TASK ITEM
Output only the lines from the start of the entries through the line holding "SIGN ME UP! (319, 1335)". Each line must match the original exactly.

(SOURCE DATA begins)

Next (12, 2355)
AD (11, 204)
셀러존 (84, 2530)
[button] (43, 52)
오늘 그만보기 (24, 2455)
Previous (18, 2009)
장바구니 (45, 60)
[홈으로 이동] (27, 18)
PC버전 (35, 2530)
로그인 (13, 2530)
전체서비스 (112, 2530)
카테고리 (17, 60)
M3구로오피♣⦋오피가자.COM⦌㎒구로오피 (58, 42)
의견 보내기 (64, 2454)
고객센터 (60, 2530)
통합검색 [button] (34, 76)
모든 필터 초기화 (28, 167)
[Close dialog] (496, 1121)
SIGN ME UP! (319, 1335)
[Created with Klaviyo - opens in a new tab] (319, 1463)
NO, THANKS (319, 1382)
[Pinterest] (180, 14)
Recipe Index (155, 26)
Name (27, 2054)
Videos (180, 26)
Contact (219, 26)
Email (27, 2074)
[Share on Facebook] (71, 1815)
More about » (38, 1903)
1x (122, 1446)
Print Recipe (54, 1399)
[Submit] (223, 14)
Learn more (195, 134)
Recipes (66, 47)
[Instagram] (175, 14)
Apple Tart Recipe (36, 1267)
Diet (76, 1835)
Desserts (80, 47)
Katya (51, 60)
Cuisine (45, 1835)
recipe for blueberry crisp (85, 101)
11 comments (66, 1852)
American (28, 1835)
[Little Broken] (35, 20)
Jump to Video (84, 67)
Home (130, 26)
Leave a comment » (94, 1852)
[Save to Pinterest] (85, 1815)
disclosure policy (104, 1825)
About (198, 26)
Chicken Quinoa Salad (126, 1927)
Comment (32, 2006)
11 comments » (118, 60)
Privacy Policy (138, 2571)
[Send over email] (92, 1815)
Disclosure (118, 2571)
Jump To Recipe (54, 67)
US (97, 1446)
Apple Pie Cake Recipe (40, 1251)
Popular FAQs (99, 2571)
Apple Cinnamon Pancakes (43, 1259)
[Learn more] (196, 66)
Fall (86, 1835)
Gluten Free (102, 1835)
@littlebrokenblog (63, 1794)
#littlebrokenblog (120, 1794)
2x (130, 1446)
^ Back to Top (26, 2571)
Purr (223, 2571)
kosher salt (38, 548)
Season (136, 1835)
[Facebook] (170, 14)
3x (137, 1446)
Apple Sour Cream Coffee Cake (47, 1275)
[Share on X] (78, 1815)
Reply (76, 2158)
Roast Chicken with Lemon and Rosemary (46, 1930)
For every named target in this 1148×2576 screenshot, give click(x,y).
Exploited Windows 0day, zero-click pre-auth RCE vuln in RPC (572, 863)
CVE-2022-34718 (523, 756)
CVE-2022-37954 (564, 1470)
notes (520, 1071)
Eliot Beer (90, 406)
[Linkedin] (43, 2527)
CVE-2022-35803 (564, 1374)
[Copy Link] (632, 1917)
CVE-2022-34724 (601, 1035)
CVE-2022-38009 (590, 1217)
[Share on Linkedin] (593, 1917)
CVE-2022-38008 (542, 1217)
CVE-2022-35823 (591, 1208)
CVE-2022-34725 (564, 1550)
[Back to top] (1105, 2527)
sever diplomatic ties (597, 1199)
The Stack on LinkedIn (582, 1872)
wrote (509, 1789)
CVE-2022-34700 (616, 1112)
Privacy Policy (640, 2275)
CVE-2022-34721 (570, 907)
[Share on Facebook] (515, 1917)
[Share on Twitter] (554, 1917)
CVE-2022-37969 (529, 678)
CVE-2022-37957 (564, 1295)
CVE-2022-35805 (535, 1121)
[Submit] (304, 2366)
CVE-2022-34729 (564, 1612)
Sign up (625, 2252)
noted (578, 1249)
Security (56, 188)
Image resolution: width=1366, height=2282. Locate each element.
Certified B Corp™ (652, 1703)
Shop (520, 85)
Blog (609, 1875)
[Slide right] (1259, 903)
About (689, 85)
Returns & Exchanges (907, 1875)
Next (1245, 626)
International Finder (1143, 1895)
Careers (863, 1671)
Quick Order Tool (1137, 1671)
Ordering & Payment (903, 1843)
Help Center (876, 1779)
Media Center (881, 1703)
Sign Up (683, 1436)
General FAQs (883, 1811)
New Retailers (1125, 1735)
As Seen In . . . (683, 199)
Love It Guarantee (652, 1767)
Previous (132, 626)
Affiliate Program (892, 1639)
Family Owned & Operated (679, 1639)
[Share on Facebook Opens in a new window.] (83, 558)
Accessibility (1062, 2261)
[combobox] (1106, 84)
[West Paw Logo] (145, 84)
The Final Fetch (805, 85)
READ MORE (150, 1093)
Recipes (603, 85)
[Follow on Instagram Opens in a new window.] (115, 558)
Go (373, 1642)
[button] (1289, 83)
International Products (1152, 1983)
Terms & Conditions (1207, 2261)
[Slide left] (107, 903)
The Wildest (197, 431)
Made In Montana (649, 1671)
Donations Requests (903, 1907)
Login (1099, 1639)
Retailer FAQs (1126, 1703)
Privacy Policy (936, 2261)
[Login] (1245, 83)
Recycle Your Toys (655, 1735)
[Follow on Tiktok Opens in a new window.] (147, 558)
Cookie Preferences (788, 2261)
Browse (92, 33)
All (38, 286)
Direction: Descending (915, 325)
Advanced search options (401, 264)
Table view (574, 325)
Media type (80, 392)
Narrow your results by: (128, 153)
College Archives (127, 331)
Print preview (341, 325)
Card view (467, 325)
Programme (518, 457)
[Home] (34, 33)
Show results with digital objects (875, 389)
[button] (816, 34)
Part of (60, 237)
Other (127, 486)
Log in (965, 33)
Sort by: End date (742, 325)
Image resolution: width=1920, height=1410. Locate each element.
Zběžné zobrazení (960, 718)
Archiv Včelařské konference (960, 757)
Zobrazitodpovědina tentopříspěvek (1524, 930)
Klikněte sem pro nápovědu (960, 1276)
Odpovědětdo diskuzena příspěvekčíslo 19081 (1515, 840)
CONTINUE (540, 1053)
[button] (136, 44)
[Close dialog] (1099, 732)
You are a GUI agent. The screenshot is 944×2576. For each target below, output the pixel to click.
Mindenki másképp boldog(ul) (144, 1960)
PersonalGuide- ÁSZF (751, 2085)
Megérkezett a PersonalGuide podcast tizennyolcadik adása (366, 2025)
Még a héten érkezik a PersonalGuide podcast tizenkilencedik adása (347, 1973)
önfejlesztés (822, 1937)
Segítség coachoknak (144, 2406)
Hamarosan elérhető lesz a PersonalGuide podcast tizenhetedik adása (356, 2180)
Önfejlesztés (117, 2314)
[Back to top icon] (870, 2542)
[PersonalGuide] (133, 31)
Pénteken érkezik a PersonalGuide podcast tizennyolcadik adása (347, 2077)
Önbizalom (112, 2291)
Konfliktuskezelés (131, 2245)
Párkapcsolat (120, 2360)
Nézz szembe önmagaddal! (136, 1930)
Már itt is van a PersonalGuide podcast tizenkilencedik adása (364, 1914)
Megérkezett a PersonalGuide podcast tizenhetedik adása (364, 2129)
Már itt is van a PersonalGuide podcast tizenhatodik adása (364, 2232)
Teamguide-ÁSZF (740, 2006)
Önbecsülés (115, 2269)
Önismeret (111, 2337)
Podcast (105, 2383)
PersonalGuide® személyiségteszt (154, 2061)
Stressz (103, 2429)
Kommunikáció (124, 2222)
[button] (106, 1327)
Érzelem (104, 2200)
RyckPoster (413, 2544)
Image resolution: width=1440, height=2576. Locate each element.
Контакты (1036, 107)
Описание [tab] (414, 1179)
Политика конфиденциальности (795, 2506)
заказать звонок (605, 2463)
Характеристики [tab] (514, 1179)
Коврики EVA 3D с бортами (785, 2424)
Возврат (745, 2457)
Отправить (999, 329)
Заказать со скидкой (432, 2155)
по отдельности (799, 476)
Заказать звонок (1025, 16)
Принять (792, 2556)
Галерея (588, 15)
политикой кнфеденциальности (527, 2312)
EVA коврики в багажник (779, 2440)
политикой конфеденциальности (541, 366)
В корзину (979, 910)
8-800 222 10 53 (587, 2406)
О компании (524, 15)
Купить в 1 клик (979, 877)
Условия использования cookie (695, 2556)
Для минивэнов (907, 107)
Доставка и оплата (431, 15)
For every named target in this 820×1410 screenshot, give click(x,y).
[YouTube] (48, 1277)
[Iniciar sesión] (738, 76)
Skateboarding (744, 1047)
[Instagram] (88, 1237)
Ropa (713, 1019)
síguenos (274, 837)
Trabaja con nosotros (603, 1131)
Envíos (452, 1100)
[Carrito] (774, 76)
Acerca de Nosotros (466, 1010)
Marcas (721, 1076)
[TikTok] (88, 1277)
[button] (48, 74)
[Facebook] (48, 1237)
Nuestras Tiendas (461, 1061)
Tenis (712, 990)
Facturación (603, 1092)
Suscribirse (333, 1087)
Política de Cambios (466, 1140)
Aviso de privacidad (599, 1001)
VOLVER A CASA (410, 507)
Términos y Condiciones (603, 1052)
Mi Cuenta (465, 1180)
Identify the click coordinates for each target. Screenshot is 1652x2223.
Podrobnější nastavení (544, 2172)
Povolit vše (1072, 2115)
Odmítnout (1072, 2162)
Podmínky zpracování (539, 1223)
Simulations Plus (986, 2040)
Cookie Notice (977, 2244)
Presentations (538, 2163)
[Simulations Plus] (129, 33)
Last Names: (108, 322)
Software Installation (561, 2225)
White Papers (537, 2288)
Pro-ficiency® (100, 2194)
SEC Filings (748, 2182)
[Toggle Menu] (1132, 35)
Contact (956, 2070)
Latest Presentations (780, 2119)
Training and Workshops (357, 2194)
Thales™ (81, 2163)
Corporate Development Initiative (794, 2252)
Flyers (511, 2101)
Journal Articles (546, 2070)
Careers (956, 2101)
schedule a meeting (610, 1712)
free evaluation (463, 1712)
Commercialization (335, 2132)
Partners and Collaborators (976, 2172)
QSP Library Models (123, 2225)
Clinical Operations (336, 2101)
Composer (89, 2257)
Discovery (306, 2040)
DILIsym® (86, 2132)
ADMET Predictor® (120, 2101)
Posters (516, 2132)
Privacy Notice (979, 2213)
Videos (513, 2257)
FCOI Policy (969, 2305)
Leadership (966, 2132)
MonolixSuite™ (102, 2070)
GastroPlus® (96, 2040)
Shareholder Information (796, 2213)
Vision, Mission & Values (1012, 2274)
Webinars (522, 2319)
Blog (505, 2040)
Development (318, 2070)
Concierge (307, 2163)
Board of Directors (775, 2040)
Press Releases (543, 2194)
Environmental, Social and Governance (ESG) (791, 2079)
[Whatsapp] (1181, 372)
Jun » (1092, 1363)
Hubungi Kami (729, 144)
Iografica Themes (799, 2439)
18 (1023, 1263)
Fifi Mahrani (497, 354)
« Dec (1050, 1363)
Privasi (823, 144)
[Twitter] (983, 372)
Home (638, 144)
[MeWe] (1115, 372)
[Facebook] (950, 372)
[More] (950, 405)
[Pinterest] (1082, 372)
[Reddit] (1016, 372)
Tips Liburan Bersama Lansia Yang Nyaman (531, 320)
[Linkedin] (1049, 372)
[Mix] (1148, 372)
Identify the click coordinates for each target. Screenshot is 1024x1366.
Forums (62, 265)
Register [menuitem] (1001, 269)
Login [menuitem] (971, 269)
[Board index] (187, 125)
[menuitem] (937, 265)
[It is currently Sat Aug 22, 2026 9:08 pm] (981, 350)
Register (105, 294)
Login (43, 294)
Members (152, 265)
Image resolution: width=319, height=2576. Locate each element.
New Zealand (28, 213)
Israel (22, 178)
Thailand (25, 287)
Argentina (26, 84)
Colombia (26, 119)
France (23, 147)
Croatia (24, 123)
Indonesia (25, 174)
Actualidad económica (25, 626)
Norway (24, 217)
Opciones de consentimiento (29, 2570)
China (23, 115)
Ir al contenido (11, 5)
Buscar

(SOURCE DATA ends)

FINISHED EXERCISE
Next (12, 2355)
AD (11, 204)
셀러존 (84, 2530)
[button] (43, 52)
오늘 그만보기 (24, 2455)
Previous (18, 2009)
장바구니 (45, 60)
[홈으로 이동] (27, 18)
PC버전 (35, 2530)
로그인 (13, 2530)
전체서비스 (112, 2530)
카테고리 (17, 60)
M3구로오피♣⦋오피가자.COM⦌㎒구로오피 (58, 42)
의견 보내기 (64, 2454)
고객센터 (60, 2530)
통합검색 [button] (34, 76)
모든 필터 초기화 (28, 167)
[Close dialog] (496, 1121)
SIGN ME UP! (319, 1335)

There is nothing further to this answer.